- TASK DETAILS
Provide only the number of lines in the records where "profiles" appears.

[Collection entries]
########

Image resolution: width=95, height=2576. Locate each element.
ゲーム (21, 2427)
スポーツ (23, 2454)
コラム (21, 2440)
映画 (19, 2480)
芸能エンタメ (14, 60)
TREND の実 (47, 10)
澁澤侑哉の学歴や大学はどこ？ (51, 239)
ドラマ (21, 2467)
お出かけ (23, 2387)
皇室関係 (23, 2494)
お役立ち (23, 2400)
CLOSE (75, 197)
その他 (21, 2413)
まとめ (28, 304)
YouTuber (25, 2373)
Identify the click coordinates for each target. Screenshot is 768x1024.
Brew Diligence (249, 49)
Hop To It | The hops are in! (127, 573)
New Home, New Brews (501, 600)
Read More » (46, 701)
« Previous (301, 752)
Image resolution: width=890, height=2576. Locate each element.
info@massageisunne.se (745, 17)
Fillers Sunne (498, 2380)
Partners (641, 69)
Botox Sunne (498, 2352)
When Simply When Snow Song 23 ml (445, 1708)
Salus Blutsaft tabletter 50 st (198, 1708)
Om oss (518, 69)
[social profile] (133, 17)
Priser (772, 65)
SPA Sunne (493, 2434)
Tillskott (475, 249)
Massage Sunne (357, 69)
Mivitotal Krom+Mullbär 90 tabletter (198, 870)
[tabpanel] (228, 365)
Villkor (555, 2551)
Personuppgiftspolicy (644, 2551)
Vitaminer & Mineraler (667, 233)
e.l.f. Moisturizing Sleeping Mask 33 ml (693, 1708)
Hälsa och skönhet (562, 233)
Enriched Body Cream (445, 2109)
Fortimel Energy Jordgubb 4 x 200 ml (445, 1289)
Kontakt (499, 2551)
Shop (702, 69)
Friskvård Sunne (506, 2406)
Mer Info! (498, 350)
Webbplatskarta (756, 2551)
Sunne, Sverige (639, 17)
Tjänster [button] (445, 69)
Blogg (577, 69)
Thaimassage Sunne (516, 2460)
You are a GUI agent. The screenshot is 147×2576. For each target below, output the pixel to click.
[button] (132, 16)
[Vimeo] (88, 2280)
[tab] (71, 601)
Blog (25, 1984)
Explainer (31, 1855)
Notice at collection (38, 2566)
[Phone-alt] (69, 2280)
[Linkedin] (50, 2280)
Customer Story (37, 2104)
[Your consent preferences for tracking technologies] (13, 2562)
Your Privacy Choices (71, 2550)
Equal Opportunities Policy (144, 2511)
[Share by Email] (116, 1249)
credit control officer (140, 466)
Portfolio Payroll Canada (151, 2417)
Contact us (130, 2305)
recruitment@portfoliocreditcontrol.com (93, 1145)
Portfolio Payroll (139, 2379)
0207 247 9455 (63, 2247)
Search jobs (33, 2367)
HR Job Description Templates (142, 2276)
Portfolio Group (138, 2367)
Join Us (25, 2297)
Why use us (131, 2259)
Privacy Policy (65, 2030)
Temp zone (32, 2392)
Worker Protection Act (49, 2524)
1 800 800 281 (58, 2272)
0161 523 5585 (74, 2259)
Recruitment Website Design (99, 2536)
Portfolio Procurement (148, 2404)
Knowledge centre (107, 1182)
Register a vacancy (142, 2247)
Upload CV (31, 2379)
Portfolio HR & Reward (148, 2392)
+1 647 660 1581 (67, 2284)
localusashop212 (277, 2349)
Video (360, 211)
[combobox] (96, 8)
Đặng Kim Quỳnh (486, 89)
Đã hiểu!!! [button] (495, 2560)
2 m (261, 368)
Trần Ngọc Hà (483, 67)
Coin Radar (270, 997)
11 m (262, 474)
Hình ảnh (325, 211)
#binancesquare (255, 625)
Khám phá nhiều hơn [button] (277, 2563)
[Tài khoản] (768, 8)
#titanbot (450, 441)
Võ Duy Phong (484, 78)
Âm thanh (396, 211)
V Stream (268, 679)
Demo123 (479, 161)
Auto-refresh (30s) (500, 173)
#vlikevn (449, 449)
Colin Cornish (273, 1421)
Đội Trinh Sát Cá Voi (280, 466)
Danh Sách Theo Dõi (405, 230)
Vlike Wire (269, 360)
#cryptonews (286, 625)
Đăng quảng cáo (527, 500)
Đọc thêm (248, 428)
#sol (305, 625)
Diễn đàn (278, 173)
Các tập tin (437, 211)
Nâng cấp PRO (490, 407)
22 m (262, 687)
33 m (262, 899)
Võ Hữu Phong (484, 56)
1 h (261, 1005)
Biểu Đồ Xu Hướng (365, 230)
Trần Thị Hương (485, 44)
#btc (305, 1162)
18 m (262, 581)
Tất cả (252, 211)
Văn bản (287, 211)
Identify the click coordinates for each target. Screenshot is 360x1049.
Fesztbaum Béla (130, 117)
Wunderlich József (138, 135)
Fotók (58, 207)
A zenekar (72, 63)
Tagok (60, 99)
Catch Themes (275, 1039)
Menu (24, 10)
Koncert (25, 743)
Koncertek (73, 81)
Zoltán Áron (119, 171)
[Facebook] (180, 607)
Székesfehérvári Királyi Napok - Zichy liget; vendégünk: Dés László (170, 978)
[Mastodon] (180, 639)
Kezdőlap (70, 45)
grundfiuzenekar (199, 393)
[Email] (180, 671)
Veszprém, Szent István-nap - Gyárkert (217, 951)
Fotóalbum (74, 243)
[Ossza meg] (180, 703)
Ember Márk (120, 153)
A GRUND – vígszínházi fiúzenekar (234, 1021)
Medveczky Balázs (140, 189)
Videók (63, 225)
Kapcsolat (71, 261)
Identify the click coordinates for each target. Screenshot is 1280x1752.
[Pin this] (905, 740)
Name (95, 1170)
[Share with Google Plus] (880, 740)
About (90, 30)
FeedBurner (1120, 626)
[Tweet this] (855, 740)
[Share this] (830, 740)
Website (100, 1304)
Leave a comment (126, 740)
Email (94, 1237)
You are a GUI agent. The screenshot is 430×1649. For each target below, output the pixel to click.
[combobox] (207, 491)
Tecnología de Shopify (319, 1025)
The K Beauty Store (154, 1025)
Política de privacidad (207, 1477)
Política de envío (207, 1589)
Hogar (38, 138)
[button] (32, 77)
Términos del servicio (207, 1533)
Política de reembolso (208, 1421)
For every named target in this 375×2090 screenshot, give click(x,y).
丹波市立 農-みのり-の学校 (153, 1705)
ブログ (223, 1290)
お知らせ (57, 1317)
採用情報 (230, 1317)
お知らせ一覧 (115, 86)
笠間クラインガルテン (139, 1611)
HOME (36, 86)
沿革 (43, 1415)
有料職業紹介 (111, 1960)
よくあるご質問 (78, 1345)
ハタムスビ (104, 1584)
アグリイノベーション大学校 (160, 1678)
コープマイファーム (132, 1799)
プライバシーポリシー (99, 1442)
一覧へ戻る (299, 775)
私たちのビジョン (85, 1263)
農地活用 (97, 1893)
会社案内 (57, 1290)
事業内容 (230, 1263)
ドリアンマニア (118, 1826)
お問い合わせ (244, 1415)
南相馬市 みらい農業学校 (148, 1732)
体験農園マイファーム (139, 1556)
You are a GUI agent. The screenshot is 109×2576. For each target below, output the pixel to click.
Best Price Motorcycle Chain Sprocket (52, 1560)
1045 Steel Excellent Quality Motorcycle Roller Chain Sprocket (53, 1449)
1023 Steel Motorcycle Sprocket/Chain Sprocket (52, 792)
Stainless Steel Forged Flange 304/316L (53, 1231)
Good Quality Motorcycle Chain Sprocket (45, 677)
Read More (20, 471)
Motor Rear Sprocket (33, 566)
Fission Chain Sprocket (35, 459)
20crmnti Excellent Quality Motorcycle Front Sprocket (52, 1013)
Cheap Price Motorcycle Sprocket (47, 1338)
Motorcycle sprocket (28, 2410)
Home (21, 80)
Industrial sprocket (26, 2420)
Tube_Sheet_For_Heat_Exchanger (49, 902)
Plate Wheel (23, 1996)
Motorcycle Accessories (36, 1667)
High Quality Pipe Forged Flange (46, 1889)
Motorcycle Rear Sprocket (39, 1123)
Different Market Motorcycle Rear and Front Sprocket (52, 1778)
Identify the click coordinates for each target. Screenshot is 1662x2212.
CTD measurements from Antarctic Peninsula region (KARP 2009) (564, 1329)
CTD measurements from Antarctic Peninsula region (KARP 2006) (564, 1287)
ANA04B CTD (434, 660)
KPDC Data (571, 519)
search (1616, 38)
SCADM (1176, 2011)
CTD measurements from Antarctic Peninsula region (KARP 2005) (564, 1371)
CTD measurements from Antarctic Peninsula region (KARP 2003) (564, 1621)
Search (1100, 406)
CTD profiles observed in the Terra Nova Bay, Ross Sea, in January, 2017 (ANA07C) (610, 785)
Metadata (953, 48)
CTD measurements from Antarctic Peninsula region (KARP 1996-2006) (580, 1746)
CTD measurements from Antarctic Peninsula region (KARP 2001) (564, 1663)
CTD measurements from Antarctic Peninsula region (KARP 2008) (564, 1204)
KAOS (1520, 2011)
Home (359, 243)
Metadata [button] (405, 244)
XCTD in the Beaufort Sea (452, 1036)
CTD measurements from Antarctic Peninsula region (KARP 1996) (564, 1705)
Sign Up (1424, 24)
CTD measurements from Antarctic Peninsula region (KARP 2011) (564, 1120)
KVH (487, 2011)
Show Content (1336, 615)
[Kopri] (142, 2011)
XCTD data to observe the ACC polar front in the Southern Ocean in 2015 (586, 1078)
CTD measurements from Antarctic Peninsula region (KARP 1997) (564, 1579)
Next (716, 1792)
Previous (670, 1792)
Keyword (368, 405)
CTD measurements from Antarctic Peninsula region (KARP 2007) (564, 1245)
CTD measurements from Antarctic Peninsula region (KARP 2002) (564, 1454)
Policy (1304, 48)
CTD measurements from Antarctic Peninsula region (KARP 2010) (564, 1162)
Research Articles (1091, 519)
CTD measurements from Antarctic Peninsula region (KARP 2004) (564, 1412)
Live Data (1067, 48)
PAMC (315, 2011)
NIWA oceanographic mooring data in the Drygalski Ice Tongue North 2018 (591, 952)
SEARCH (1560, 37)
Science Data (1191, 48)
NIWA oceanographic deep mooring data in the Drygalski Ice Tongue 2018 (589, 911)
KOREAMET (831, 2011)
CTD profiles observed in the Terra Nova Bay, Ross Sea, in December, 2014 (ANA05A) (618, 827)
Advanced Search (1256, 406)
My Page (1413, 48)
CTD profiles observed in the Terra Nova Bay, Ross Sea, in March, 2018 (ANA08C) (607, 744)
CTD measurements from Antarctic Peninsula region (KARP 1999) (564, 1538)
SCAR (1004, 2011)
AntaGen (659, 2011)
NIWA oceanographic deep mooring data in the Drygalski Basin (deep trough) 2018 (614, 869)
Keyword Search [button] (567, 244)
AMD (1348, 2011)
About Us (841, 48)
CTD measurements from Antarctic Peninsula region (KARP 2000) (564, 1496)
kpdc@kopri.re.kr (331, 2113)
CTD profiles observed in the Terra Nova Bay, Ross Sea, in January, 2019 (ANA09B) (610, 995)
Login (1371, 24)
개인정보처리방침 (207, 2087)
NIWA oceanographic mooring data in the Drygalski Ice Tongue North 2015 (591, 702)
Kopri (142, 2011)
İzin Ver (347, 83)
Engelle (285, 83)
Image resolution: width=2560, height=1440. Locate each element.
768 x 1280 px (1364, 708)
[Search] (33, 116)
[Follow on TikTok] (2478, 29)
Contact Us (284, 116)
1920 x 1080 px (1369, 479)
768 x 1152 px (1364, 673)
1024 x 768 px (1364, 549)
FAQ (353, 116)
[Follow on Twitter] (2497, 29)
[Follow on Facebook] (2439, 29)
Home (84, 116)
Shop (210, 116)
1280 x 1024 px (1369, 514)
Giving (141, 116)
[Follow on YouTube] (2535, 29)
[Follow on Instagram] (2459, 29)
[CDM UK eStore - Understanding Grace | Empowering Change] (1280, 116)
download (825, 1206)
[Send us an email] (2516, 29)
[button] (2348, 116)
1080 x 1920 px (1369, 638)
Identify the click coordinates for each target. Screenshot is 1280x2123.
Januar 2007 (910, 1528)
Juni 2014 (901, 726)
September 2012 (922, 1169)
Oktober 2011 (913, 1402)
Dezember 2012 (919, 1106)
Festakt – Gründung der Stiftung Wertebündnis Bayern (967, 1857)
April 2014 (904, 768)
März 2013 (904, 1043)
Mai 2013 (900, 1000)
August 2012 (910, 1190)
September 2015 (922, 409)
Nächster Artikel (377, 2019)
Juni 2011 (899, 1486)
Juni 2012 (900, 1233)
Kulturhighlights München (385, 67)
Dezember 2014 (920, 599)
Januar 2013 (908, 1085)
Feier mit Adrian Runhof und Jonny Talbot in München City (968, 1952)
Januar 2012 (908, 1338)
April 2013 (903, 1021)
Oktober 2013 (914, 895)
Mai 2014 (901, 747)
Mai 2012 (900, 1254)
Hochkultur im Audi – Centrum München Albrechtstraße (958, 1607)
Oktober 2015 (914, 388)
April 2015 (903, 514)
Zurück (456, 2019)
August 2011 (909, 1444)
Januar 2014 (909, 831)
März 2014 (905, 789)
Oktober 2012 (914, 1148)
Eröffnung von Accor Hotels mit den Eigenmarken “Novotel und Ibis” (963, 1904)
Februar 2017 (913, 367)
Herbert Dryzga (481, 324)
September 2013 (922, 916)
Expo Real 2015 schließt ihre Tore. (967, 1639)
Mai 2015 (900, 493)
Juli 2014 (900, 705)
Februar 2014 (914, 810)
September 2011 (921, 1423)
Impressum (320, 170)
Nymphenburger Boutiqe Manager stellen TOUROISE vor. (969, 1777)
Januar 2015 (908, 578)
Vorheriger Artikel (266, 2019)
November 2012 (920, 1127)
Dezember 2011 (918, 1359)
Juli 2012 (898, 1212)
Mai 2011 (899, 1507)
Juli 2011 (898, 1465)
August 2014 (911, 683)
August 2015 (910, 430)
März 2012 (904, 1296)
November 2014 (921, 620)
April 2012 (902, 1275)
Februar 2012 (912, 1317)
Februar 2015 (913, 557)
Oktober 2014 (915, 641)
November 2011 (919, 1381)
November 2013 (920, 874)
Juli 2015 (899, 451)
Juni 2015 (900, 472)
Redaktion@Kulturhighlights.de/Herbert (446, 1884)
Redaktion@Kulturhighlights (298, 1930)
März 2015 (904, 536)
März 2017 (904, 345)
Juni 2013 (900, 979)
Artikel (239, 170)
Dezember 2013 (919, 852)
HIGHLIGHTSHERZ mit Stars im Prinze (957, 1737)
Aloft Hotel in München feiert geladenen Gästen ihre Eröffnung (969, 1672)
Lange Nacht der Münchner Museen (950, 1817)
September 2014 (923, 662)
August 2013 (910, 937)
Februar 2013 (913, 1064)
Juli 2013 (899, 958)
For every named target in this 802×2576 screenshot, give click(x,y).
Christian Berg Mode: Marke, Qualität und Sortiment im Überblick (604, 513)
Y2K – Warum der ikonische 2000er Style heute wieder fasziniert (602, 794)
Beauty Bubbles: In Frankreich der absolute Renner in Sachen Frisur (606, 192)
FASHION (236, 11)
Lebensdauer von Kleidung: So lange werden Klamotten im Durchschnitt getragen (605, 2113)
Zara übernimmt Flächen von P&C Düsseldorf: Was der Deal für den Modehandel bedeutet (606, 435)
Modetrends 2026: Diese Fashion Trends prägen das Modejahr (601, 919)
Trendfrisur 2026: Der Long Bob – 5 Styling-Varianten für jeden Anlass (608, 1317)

########

- ANSWER
4